Core Concepts
Pathogenic variants in the CDH1 gene are associated with a new form of hereditary lobular breast cancer (HLBC) that is distinct from the better-known breast-ovarian syndrome linked to BRCA1 and BRCA2 alterations.
Abstract
This study investigated the frequency of germline CDH1 variants in women with lobular breast cancer (LBC) who met the clinical criteria for HLBC. The researchers analyzed a single-center cohort of nearly 5,500 primary lobular breast tumors, of which 34.4% presented the hereditary phenotype.
Key findings:
- Germline testing identified 15 CDH1 variants in 15 unrelated families. No germline variants of BRCA1 and BRCA2 were found in CDH1 variant carriers.
- The overall frequency of CDH1 germline variants was approximately 4%, with 1.5% being pathogenic or likely pathogenic.

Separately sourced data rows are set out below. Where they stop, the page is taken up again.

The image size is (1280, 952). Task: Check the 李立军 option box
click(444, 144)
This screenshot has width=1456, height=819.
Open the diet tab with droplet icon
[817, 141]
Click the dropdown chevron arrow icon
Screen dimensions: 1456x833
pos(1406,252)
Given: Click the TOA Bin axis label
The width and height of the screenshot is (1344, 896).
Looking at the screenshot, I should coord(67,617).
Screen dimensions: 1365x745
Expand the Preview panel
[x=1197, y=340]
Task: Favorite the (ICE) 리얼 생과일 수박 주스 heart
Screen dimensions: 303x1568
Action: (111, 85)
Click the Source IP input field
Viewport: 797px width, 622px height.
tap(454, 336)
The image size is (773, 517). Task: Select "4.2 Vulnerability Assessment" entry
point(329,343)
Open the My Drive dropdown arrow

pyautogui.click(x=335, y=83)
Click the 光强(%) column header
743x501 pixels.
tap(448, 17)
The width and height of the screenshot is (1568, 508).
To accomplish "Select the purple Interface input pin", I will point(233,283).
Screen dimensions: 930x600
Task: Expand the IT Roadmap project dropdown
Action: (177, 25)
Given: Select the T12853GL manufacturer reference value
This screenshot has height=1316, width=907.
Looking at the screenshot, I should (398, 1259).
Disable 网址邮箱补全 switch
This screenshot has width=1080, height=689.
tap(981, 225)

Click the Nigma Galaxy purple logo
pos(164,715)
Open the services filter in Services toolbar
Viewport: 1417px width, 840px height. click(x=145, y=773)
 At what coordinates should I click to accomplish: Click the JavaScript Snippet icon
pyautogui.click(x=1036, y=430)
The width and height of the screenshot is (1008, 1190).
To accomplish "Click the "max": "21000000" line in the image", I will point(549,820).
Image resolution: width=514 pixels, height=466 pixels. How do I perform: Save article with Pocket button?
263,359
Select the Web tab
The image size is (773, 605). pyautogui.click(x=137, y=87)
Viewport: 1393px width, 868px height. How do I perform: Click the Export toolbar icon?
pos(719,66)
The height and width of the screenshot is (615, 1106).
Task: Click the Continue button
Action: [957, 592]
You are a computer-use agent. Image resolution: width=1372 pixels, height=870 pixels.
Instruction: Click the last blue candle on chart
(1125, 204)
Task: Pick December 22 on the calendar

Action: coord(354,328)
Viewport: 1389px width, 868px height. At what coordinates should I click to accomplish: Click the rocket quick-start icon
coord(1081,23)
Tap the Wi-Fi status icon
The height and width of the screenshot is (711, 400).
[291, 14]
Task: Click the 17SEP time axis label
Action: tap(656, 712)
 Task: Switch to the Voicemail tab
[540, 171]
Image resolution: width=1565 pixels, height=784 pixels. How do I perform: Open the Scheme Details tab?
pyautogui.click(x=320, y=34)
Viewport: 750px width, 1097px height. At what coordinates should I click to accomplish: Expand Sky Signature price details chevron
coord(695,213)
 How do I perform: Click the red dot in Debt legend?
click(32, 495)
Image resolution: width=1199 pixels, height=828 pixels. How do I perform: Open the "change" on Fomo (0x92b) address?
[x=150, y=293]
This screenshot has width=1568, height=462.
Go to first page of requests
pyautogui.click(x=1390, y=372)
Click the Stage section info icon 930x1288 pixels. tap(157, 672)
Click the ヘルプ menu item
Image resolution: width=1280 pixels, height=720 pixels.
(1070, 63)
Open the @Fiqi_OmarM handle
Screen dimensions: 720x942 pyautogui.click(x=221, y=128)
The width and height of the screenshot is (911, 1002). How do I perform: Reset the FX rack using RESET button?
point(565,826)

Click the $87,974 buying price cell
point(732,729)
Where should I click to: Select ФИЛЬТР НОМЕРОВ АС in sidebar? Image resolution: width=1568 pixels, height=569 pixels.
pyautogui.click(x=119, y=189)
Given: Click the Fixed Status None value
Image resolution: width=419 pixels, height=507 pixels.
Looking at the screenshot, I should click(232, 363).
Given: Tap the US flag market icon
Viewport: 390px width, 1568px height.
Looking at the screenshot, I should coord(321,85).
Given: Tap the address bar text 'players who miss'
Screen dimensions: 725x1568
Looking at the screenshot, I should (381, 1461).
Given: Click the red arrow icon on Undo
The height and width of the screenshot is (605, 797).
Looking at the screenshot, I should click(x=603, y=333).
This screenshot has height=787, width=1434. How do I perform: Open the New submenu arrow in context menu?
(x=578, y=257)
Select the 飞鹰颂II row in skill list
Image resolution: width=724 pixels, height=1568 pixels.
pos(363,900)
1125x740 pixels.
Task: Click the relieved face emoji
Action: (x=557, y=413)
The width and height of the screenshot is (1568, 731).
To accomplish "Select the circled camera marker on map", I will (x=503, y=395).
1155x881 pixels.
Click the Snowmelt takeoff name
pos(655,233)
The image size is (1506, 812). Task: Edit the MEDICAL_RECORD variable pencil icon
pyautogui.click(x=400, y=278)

- CDH1 variants were associated with an age ≤ 45 years at lobular tumor diagnosis and a positive family history of breast cancer.
- Somatic analysis showed structural alterations of the second CDH1 allele as the main mechanism of HLBC tumorigenesis, suggesting potential for new therapeutic biomarkers.
- The authors emphasize the importance of considering CDH1 testing in young women, those with bilateral lobular cancer, or those with a positive family history of breast cancer, and starting gastroscopy screening programs for these individuals due to the risk of gastric cancer.
Stats
34.4% of 5,500 primary lobular breast tumors presented the hereditary phenotype.
15 germline CDH1 variants were identified in 15 unrelated families.
The overall frequency of CDH1 germline variants was approximately 4%, with 1.5% being pathogenic or likely pathogenic.
CDH1 variants were associated with an age ≤ 45 years at lobular tumor diagnosis and a positive family history of breast cancer.
Quotes
"Pathogenic or likely pathogenic germline CDH1 variants are associated with risk for diffuse gastric cancer and lobular breast cancer in the so-called hereditary diffuse gastric cancer [HDGC] syndrome. However, in some circumstances, LBC can be the first manifestation of this syndrome in the absence of diffuse gastric cancer manifestation."
"Forty percent of CDH1 variants were pathogenic or probably pathogenic. Another 40% were represented by variants of unknown significance, which may be reclassified over time, and the rest were benign."